STUDY MATERIAL:
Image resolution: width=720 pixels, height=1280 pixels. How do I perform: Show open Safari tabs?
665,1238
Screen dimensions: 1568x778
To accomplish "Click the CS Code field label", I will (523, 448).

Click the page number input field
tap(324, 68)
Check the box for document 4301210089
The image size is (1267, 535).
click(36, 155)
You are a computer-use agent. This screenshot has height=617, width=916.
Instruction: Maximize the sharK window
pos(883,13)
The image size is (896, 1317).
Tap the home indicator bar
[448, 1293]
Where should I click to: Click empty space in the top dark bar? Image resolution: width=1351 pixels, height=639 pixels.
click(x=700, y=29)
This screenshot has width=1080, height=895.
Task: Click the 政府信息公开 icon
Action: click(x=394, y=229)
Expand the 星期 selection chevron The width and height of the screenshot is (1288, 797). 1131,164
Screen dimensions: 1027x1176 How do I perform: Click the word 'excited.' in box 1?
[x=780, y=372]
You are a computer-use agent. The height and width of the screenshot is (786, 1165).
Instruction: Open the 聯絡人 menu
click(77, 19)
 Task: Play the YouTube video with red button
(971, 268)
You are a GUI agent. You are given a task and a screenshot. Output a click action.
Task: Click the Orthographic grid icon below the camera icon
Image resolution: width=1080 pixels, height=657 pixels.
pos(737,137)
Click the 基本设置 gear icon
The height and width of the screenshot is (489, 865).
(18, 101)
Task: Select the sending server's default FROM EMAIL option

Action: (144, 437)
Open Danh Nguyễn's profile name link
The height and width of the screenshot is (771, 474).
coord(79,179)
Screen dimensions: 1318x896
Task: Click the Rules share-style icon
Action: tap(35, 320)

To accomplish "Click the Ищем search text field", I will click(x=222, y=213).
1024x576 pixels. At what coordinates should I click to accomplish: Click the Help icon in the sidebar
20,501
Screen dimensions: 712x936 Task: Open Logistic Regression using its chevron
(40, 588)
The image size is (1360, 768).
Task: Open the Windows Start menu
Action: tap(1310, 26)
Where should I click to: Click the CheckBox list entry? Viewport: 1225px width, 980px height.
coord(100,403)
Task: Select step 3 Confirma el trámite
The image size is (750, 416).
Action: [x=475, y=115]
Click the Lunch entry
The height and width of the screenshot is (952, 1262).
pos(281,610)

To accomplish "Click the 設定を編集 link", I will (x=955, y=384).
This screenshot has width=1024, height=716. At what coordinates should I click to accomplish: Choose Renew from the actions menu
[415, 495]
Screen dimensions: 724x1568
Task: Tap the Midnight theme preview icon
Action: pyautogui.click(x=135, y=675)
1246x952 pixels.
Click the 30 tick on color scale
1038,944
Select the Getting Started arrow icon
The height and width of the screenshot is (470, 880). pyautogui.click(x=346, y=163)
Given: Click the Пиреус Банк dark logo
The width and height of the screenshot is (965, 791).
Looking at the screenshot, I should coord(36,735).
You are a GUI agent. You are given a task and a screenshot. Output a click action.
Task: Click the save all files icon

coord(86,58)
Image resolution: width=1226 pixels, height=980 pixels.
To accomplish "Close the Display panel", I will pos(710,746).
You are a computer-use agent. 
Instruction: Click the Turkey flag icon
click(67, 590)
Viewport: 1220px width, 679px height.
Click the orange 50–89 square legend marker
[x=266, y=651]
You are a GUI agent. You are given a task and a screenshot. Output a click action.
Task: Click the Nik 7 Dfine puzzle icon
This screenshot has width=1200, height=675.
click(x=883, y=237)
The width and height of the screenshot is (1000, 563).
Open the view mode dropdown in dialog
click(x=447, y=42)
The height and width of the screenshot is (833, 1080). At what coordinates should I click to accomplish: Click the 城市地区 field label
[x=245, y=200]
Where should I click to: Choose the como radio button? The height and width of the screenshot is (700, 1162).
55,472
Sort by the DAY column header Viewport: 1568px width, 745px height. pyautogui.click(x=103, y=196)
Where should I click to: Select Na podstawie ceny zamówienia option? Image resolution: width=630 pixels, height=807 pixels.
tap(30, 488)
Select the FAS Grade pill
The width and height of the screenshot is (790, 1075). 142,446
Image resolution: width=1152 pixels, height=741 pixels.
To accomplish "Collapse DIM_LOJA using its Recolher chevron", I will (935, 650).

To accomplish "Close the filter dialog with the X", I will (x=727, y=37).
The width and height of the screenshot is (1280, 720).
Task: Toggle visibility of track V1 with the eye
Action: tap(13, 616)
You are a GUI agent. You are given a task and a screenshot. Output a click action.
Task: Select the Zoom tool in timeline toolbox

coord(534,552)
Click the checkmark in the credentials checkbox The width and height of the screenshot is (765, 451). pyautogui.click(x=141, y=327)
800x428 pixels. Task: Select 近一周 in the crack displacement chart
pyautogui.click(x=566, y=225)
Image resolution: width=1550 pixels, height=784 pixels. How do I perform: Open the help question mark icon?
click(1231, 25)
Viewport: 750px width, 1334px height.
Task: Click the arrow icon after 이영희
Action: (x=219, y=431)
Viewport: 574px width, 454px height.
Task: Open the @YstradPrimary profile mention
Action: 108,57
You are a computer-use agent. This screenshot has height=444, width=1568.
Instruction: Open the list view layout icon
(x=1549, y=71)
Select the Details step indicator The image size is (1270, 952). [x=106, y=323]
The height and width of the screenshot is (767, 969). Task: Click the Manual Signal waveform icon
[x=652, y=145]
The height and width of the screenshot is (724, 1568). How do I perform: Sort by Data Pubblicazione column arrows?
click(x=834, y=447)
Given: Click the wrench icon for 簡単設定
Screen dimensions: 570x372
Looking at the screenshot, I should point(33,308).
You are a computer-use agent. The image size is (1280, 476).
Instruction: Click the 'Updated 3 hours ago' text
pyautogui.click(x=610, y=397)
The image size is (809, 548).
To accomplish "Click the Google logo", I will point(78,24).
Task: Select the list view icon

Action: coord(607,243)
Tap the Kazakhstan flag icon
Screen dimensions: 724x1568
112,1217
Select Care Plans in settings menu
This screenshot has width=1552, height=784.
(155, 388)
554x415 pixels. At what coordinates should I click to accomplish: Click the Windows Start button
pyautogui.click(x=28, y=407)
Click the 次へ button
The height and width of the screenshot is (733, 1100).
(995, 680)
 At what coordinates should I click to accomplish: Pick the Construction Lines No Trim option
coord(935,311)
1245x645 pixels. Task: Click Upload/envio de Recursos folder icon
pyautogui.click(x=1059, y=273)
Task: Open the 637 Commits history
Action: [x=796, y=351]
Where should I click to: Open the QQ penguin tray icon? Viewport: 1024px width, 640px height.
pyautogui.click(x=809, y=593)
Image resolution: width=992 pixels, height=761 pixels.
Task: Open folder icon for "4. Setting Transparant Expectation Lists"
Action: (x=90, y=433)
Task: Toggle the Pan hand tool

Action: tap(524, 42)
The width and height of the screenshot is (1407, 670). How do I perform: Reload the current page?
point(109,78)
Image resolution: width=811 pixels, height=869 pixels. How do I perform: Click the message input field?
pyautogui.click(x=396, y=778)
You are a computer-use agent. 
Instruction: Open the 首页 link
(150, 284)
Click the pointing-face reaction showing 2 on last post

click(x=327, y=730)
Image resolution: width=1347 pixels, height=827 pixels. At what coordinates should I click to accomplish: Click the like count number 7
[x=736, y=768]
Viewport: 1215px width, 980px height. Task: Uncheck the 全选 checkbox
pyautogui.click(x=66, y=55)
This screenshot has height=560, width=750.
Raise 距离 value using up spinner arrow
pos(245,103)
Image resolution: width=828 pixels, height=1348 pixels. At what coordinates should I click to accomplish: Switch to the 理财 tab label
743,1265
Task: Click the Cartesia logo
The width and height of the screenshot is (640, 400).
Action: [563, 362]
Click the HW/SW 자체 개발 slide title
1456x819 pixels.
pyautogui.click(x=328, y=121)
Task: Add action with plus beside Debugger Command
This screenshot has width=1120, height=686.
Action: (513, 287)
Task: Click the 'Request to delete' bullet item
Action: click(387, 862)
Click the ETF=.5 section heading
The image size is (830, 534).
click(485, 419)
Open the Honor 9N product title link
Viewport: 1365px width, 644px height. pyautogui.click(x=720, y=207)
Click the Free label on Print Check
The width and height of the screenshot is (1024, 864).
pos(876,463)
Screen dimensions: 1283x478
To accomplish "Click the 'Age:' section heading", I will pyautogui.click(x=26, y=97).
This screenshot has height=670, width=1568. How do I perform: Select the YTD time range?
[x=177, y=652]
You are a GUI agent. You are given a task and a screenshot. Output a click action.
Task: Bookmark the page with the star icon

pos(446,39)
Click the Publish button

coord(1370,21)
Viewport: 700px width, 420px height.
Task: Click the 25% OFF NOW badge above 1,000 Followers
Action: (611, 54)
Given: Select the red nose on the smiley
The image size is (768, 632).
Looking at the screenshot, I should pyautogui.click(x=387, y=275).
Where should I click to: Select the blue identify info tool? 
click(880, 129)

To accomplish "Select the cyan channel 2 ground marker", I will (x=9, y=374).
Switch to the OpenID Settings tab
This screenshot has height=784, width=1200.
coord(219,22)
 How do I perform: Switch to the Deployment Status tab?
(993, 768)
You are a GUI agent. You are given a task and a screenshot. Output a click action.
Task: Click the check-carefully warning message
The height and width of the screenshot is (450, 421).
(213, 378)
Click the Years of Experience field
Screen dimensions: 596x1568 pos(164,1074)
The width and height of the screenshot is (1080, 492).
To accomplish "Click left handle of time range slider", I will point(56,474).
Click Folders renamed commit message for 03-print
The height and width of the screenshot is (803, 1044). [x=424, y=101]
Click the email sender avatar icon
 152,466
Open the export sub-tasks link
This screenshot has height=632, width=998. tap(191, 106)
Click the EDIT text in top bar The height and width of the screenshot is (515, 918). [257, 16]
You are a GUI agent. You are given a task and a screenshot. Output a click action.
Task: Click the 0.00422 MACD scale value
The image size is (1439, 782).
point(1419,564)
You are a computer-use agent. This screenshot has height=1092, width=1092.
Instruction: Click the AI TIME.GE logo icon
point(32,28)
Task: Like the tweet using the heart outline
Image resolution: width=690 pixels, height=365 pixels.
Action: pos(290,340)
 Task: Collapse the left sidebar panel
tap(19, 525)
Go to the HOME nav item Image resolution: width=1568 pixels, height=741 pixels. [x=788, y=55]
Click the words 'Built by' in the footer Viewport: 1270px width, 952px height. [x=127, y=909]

WHAT IS EXPECTED: Extract from the records above the lines from the one containing "This screenshot has height=670, width=1568." to the one containing "Given: Select the red nose on the smiley", both lines included, exactly as they appear and with nothing else.

REPLY:
This screenshot has height=670, width=1568. How do I perform: Select the YTD time range?
[x=177, y=652]
You are a GUI agent. You are given a task and a screenshot. Output a click action.
Task: Bookmark the page with the star icon

pos(446,39)
Click the Publish button

coord(1370,21)
Viewport: 700px width, 420px height.
Task: Click the 25% OFF NOW badge above 1,000 Followers
Action: (611, 54)
Given: Select the red nose on the smiley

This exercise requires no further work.